• Your objective:
Please rewrite the paragraph starting "U.S. Transportation Secretary Ray LaHood's FastLane blog" in the article on DOT safety apps as a short list that keeps its main facts.

• Page excerpt:

——

DOT Trumpets Safety Apps

The agency says the Safety Data Initiative launched in May is bearing fruit, with tools to help home and car buyers, farmers, and law enforcement officers.

U.S. Transportation Secretary Ray LaHood's FastLane blog highlighted the Safety Data Initiative this week, showing some of the new tools available there to help with everything from buying a home to monitoring hurricanes and checking drought conditions and news about federal drought relief.

DOT partnered with the White House Office of Science and Technology Policy to launch the initiative in May. "The result, safety.data.gov, is an effort to release freely available government data to build products, services, and apps that advance public safety in creative and powerful ways," according to the Sept. 19 blog entry, which provides information and links about several of the tools, some of which were showcased Sept. 14 at a White House Safety Datapalooza:

  • PulsePoint, from the San Ramon Fire Protection District, is an app allowing CPR-trained volunteers to be notified if someone nearby needs emergency assistance.
  • Commute and crime maps from Trulia help home buyers consider these when shopping for a home.
  • Hurricane App from the American Red Cross monitors storm conditions and helps people prepare themselves, find help, and let others know they're safe even if the power goes out.

In addition, the National Highway Traffic Safety Administration plans a January release for its SaferCars app to provide vehicle safety ratings, defect reports, and child safety seat information. The Natural Hazards Data Community on safety.data.gov will provide information on natural disasters, and in the next few months these tools will be available:

  • "Tie One on For Safety" is an infographic challenge from Mothers Against Drunk Driving that asks for compelling visuals derived from drunk driving data.
  • Drought Code Sprint is a USDA call to use data to help farmers, ranchers, and others gain "one-click" access to information on drought conditions and federal drought relief.
  • The Body Armor Challenge from the National Institute of Justice seeks a way to predict performance changes over time for bullet-resistant vests worn by law enforcement officers.
  • The Workplace Safety Challenge from the Department of Labor will educate young workers about safety and health risks in typical work situations.

——

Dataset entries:

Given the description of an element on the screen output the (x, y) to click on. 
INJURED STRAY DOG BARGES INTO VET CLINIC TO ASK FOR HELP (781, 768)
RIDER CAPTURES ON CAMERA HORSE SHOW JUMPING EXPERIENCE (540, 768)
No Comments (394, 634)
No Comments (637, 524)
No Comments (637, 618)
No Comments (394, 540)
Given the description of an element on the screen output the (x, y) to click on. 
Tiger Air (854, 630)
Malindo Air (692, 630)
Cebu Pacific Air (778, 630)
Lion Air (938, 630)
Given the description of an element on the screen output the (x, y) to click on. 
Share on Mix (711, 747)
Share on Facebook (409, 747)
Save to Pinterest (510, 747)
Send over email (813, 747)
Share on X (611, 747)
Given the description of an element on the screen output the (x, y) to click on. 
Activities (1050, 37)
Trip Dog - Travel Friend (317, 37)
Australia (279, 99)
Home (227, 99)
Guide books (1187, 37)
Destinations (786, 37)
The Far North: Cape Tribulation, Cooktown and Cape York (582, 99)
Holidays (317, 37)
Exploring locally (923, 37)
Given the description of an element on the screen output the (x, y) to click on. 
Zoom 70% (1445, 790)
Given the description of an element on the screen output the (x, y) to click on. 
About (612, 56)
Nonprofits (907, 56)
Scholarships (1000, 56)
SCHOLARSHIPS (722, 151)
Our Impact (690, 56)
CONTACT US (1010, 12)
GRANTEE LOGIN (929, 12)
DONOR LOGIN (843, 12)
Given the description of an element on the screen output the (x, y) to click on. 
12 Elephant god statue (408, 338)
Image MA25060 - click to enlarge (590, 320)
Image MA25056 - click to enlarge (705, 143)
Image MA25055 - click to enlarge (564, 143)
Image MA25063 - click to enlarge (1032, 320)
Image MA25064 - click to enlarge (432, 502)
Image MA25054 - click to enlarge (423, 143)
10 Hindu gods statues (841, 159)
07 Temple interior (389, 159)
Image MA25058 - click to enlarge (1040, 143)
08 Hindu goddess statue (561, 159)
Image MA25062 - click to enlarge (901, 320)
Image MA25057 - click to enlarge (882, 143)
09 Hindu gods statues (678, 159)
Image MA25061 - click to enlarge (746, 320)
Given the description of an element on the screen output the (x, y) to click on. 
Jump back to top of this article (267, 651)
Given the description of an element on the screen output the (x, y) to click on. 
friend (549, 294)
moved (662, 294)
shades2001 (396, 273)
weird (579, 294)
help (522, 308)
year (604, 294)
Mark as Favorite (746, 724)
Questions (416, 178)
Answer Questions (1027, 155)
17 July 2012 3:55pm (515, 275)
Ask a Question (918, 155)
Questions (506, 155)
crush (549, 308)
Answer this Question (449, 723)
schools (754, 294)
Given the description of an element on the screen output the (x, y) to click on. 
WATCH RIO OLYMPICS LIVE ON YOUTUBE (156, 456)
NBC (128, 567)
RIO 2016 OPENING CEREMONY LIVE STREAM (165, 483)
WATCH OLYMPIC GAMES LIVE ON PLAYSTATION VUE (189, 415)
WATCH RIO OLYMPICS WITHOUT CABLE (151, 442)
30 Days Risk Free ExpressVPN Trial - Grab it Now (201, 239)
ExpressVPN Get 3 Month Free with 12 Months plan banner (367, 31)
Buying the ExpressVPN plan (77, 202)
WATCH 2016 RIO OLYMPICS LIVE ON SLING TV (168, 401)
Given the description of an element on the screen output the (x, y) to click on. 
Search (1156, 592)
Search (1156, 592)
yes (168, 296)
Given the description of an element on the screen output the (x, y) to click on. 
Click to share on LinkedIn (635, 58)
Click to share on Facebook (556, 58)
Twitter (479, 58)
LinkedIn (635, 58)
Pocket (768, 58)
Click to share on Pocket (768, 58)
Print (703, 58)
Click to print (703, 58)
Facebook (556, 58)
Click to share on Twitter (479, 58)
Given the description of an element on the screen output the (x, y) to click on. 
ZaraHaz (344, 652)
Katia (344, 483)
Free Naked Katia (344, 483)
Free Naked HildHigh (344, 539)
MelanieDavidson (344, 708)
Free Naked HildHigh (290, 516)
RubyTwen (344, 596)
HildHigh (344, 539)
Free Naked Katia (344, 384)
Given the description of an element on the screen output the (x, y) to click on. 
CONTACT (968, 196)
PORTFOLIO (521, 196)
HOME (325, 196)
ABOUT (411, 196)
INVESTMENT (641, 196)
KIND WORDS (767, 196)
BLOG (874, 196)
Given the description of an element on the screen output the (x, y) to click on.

——

• Response:
- This week, U.S. Transportation Secretary Ray LaHood's FastLane blog highlighted the Safety Data Initiative.
- The blog showed some of the new tools available through the initiative.
- The tools help with buying a home, monitoring hurricanes, and checking drought conditions and news about federal drought relief.